Wanna see what I’ve been up to? I made another pear… unfortunately my new and improved template resulted in a pear that was no less fat and looked, in fact, even more unlike a pear than the original version. Still, it is sort of pleasing in an obese kind of way, and an improvement on version 1.5 which I abandoned halfway through, when it was made clear to me that it was turning into a gourd.

img_4615

I also finished my heart-shaped needle-holder thingy.

Heart Needle HolderCloseup of Heart Needle Holder

The closeup photo makes it look a little like an icon of some particularly sadistic sect, but it actually says “Embroidery”, “Darners”, “Sharps” and “Betweens” in its various quadrants. Of course as soon as I’d made the smegging thing I found two whole packets of entirely unlabelled needles which I was forced to stick in the back with the bodkin and mattress needle (which, let me tell you, is mighty beyond compare. You wouldn’t want that puppy in your spleen). Why I have so many needles and yet never enough pins, I do not know. Doesn’t seem right.

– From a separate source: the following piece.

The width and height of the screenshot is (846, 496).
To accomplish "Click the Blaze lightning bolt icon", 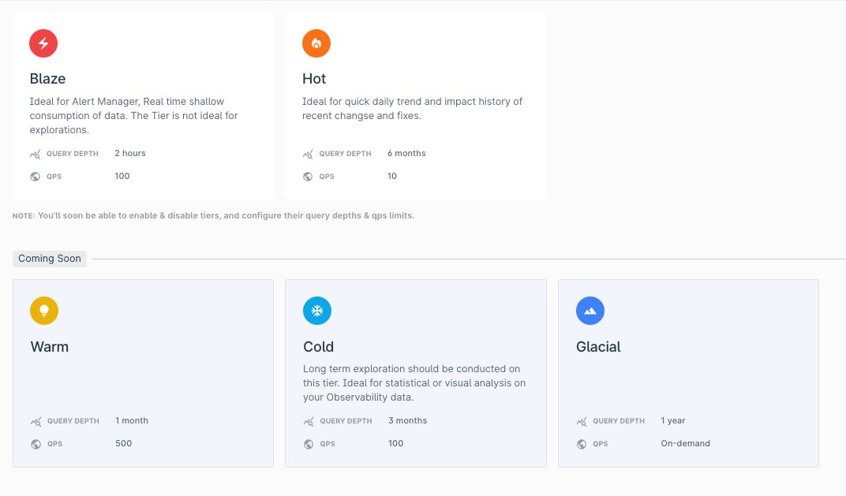I will (x=43, y=43).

You know what’s marvellous? Men’s choirs. I do not, as a rule, suffer from unwonted aspirations to be a male (then again, according to Sacha Baron-Cohen I’m halfway there already, being a vanity Aspie and all): but if due to a nasty incident involving radiation and a supervillain or the subtler evils of Teflon I should find myself in that situation, would it be the greater proportion of muscle mass or the societal benefits of a patriarchal society that I would relish? Nein. It would be the ability to sing in an all-male choir. (A similar argument also applies to turning into a Black woman, which is scientifically perhaps a shade more likely… or not, perhaps… any rogue geneticists care to weigh in? Of course the joke would be on me if I should be so unlucky as to turn into a man or Black woman who was unable to sing, and in the former case the wardrobe repercussions would probably be costly; so if you should happen to be a rogue geneticist, keep walking; not that there’s anything wrong with being a man or indeed a Black woman, I hasten to add, and actually either could form the basis of a cracking sociopolitical blog, but I’m fairly contented with my blindingly pale femininity at present, especially as there’s something to be said for being able to count one’s toes in the dark.) Instead, I shall listen to this:

For the record, I would not particularly wish to be one of those men. They sing well, but they’re kinda sleazy.